Source material:
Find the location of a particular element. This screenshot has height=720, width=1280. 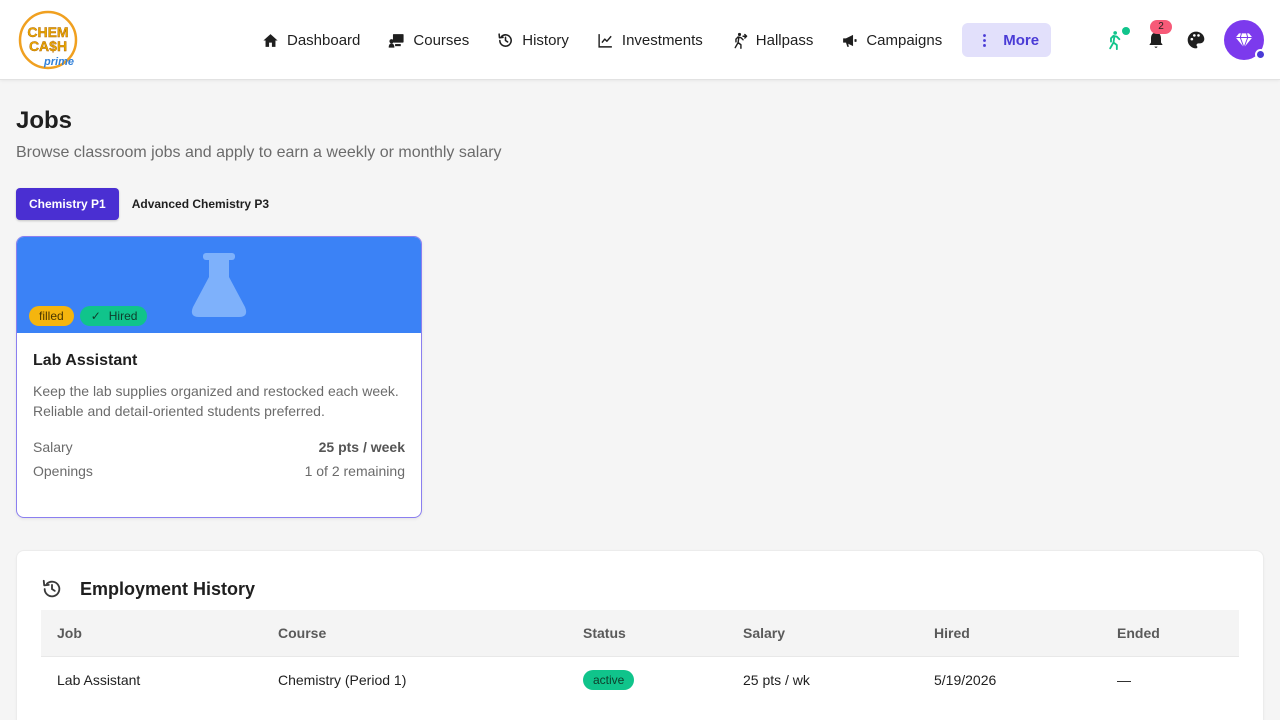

* * *

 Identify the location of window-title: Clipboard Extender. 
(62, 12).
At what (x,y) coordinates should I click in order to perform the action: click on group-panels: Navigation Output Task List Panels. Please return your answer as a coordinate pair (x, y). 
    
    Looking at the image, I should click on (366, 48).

Work request: Rewrite the listing from the line that contains "At what (x,y)" through the line that contains "Looking at the", changing "coordinate pair" to "point" and leaving all else as it stands.

Answer area:
At what (x,y) coordinates should I click in order to perform the action: click on group-panels: Navigation Output Task List Panels. Please return your answer as a point (x, y). 
    
    Looking at the image, I should click on (366, 48).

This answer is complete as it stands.